Le Patrimoine matériel et culturel de Mardié

L’église Saint-Martin de Mardié

L’église de Mardié, placée sous le patronyme de Saint-Martin, se remarque surtout, et de fort loin, par son clocher roman très élancé (35 mètres de hauteur totale). Bien que typique du Val de Loire, il est d’une élégance très particulière et est inscrit depuis 1926 à l’inventaire supplémentaire des monuments historiques.

L’ensemble de l’édifice, assez vaste, présente néanmoins bien d’autres centres d’intérêt et est d’ailleurs inscrit dans son ensemble depuis 2006. L’église date, pour l'essentiel, de la période romane (11e et 12e siècles) mais a été plusieurs fois modifiée et remaniée : il suffit d’en faire le tour extérieur pour se rendre compte de son hétérogénéité, notamment sur les façades sud (en face de l’école) et est. Elle a été l’objet d’une vaste campagne de restauration : le clocher en 2014, les façades en 2017, l’intérieur en 2021-2022.

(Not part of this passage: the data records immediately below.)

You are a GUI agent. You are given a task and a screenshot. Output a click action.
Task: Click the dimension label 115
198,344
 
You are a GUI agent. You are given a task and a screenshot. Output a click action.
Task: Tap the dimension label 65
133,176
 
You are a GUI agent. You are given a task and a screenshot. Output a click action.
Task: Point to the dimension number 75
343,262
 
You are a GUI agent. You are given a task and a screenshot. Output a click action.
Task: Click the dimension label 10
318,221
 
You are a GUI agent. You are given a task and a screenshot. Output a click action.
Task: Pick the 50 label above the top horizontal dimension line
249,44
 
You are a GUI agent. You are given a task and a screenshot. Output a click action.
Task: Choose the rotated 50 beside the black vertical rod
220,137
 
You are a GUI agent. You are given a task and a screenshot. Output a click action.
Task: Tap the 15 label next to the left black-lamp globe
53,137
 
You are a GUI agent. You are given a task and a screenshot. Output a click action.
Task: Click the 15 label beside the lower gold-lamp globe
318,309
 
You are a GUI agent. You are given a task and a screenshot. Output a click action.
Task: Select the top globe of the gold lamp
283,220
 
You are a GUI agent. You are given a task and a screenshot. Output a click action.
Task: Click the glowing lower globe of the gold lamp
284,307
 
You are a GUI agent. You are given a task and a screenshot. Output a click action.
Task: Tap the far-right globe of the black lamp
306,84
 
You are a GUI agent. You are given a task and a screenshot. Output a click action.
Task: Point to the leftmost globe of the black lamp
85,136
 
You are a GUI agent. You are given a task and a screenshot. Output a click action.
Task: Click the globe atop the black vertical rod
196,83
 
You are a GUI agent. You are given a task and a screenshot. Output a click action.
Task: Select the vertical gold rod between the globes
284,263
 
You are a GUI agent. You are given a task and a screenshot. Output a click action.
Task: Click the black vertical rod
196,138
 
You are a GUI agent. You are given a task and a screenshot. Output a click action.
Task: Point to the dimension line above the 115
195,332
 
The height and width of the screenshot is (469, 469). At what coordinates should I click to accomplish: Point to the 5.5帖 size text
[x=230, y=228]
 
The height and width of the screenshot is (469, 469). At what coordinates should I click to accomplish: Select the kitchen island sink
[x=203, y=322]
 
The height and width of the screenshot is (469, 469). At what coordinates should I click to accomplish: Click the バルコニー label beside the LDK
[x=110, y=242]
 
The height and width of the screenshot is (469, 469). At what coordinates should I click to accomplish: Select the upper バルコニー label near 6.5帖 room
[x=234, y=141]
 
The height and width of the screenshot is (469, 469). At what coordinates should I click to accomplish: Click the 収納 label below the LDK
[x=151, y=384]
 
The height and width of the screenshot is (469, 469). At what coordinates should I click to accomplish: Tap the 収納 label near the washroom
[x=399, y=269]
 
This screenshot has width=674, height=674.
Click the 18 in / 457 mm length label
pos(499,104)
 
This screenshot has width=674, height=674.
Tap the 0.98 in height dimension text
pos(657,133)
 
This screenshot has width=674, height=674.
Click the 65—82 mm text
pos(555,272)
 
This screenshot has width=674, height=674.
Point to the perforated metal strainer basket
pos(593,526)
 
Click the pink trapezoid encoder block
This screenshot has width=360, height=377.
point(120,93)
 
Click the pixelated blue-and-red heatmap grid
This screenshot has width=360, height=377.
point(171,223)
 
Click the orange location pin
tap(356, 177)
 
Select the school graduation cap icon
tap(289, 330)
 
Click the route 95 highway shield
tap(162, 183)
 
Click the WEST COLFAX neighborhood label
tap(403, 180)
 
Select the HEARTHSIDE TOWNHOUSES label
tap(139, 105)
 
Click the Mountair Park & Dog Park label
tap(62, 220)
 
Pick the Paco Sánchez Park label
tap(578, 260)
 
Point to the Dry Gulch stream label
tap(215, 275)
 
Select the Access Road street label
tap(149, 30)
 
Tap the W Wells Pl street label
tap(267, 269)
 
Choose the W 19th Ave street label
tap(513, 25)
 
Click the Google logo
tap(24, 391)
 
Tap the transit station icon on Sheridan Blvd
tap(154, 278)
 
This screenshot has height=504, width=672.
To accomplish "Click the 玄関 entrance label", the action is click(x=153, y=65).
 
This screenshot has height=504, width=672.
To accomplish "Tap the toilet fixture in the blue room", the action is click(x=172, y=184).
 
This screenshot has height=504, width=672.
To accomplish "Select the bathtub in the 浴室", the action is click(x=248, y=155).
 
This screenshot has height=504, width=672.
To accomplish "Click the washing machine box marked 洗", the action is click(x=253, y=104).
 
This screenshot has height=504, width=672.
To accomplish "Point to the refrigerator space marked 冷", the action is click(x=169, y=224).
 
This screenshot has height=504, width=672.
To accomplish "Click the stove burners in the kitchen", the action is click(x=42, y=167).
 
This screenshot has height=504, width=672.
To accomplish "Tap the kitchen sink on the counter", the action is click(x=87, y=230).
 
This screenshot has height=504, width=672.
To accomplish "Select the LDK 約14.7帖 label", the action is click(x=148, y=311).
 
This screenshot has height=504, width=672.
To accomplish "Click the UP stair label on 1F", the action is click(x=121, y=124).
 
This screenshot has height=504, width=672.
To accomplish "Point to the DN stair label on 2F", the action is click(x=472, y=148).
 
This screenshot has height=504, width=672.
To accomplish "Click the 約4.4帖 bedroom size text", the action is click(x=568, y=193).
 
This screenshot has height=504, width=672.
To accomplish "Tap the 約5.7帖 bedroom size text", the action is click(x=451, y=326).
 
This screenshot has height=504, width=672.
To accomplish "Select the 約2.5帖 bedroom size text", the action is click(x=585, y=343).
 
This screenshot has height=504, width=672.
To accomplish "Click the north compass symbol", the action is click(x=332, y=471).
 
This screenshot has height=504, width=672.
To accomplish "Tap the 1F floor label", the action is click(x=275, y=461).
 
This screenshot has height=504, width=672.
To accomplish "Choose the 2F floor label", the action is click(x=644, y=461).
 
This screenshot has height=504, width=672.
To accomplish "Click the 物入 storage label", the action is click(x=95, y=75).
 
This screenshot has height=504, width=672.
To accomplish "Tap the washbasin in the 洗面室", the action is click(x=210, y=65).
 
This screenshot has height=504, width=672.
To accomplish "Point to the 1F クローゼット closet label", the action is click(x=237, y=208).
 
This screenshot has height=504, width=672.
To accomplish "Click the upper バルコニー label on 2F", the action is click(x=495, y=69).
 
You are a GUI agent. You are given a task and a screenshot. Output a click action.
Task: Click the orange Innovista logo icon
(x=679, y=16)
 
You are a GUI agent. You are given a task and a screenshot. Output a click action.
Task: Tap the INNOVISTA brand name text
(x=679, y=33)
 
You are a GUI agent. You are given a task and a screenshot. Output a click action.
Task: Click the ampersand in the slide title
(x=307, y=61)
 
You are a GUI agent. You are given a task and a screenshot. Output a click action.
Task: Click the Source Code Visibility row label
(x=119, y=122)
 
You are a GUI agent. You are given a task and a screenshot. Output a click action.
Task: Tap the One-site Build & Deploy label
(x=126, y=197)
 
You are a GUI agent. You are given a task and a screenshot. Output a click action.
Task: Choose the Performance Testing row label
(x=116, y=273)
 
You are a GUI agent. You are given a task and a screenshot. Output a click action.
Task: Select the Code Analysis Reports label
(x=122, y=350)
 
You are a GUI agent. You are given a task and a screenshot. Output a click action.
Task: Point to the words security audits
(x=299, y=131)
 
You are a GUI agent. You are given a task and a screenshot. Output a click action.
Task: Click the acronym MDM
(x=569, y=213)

Église Saint-Martin de Mardié. Façade sud et clocher

À l’intérieur, la première nef, très simple, est la partie la plus ancienne de l’édifice (2e moitié du 11e probablement). Le dallage de pierre est remarquable, la voûte en bois, dans son état actuel, est assez récente. Ce que l’on appelle un « passage berrichon » la sépare du chœur : un arc monumental flanqué des deux arcs plus petits sur les côtés.

Le chœur a été construit, au moins en partie, en même temps que le clocher (12e). Les voûtes en croisée d’ogive du vaisseau central sont magnifiques et les travaux ont permis de révéler les vestiges des décors peints d’origine. Elles s’appuient sur de très curieux chapiteaux en « cul-de-lampe » (noyés dans le mur) décorés d’étonnantes têtes humaines ou animales qui constituent une des originalités de l’église. Les collatéraux sont couverts par de fausses voûtes en plâtre, ajoutées au 19e en imitation du style « gothique ».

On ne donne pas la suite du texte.